Saved entries:
((
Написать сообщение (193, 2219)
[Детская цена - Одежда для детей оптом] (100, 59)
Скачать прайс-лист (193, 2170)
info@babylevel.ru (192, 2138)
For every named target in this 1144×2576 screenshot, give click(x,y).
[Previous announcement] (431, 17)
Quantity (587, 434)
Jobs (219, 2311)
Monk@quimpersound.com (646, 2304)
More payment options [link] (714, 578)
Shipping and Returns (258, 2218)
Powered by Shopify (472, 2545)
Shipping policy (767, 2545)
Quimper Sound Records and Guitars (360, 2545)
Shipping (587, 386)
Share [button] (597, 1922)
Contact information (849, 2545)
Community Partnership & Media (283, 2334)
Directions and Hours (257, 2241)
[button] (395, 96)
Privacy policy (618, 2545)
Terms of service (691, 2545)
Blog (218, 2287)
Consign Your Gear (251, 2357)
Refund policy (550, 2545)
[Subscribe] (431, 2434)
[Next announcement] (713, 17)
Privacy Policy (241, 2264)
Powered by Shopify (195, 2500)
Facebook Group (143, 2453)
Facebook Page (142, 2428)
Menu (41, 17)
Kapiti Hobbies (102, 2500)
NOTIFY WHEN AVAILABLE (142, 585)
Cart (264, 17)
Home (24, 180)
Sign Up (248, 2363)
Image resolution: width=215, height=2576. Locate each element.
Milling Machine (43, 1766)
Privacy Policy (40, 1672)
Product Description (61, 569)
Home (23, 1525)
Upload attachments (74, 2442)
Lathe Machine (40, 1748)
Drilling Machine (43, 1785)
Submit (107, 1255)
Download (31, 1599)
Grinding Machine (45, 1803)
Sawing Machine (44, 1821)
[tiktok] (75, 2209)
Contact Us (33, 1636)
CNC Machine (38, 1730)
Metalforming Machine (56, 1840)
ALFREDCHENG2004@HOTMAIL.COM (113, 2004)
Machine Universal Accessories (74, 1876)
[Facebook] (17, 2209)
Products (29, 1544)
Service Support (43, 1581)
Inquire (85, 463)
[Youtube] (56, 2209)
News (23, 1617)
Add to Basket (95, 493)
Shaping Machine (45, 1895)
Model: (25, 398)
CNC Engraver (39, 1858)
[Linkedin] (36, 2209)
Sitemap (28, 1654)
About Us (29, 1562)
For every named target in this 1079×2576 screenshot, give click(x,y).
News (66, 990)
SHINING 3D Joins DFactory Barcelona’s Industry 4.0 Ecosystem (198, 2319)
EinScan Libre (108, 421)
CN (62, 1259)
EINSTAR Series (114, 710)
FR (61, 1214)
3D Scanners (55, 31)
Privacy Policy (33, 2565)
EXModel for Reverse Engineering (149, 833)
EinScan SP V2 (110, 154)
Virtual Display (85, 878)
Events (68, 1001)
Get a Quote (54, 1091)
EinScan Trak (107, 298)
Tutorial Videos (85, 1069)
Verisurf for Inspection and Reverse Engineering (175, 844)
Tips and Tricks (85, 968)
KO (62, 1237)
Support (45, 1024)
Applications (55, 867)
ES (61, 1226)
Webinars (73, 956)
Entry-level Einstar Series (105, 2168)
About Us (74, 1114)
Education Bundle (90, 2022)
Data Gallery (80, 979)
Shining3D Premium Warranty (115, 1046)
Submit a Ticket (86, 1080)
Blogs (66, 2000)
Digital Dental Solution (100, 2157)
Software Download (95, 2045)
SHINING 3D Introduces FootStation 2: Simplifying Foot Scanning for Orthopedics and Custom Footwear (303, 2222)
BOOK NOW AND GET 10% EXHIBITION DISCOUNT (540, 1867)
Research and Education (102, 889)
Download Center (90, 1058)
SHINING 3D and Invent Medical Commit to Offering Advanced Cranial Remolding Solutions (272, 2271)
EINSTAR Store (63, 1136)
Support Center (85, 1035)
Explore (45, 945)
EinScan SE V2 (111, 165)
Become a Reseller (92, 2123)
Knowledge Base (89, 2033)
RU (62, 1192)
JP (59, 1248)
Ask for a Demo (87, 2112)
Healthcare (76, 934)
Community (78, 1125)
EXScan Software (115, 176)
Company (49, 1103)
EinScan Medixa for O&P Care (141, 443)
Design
))
For this exercise, restate every record word for word.

Написать сообщение (193, 2219)
[Детская цена - Одежда для детей оптом] (100, 59)
Скачать прайс-лист (193, 2170)
info@babylevel.ru (192, 2138)
For every named target in this 1144×2576 screenshot, give click(x,y).
[Previous announcement] (431, 17)
Quantity (587, 434)
Jobs (219, 2311)
Monk@quimpersound.com (646, 2304)
More payment options [link] (714, 578)
Shipping and Returns (258, 2218)
Powered by Shopify (472, 2545)
Shipping policy (767, 2545)
Quimper Sound Records and Guitars (360, 2545)
Shipping (587, 386)
Share [button] (597, 1922)
Contact information (849, 2545)
Community Partnership & Media (283, 2334)
Directions and Hours (257, 2241)
[button] (395, 96)
Privacy policy (618, 2545)
Terms of service (691, 2545)
Blog (218, 2287)
Consign Your Gear (251, 2357)
Refund policy (550, 2545)
[Subscribe] (431, 2434)
[Next announcement] (713, 17)
Privacy Policy (241, 2264)
Powered by Shopify (195, 2500)
Facebook Group (143, 2453)
Facebook Page (142, 2428)
Menu (41, 17)
Kapiti Hobbies (102, 2500)
NOTIFY WHEN AVAILABLE (142, 585)
Cart (264, 17)
Home (24, 180)
Sign Up (248, 2363)
Image resolution: width=215, height=2576. Locate each element.
Milling Machine (43, 1766)
Privacy Policy (40, 1672)
Product Description (61, 569)
Home (23, 1525)
Upload attachments (74, 2442)
Lathe Machine (40, 1748)
Drilling Machine (43, 1785)
Submit (107, 1255)
Download (31, 1599)
Grinding Machine (45, 1803)
Sawing Machine (44, 1821)
[tiktok] (75, 2209)
Contact Us (33, 1636)
CNC Machine (38, 1730)
Metalforming Machine (56, 1840)
ALFREDCHENG2004@HOTMAIL.COM (113, 2004)
Machine Universal Accessories (74, 1876)
[Facebook] (17, 2209)
Products (29, 1544)
Service Support (43, 1581)
Inquire (85, 463)
[Youtube] (56, 2209)
News (23, 1617)
Add to Basket (95, 493)
Shaping Machine (45, 1895)
Model: (25, 398)
CNC Engraver (39, 1858)
[Linkedin] (36, 2209)
Sitemap (28, 1654)
About Us (29, 1562)
For every named target in this 1079×2576 screenshot, give click(x,y).
News (66, 990)
SHINING 3D Joins DFactory Barcelona’s Industry 4.0 Ecosystem (198, 2319)
EinScan Libre (108, 421)
CN (62, 1259)
EINSTAR Series (114, 710)
FR (61, 1214)
3D Scanners (55, 31)
Privacy Policy (33, 2565)
EXModel for Reverse Engineering (149, 833)
EinScan SP V2 (110, 154)
Virtual Display (85, 878)
Events (68, 1001)
Get a Quote (54, 1091)
EinScan Trak (107, 298)
Tutorial Videos (85, 1069)
Verisurf for Inspection and Reverse Engineering (175, 844)
Tips and Tricks (85, 968)
KO (62, 1237)
Support (45, 1024)
Applications (55, 867)
ES (61, 1226)
Webinars (73, 956)
Entry-level Einstar Series (105, 2168)
About Us (74, 1114)
Education Bundle (90, 2022)
Data Gallery (80, 979)
Shining3D Premium Warranty (115, 1046)
Submit a Ticket (86, 1080)
Blogs (66, 2000)
Digital Dental Solution (100, 2157)
Software Download (95, 2045)
SHINING 3D Introduces FootStation 2: Simplifying Foot Scanning for Orthopedics and Custom Footwear (303, 2222)
BOOK NOW AND GET 10% EXHIBITION DISCOUNT (540, 1867)
Research and Education (102, 889)
Download Center (90, 1058)
SHINING 3D and Invent Medical Commit to Offering Advanced Cranial Remolding Solutions (272, 2271)
EINSTAR Store (63, 1136)
Support Center (85, 1035)
Explore (45, 945)
EinScan SE V2 (111, 165)
Become a Reseller (92, 2123)
Knowledge Base (89, 2033)
RU (62, 1192)
JP (59, 1248)
Ask for a Demo (87, 2112)
Healthcare (76, 934)
Community (78, 1125)
EXScan Software (115, 176)
Company (49, 1103)
EinScan Medixa for O&P Care (141, 443)
Design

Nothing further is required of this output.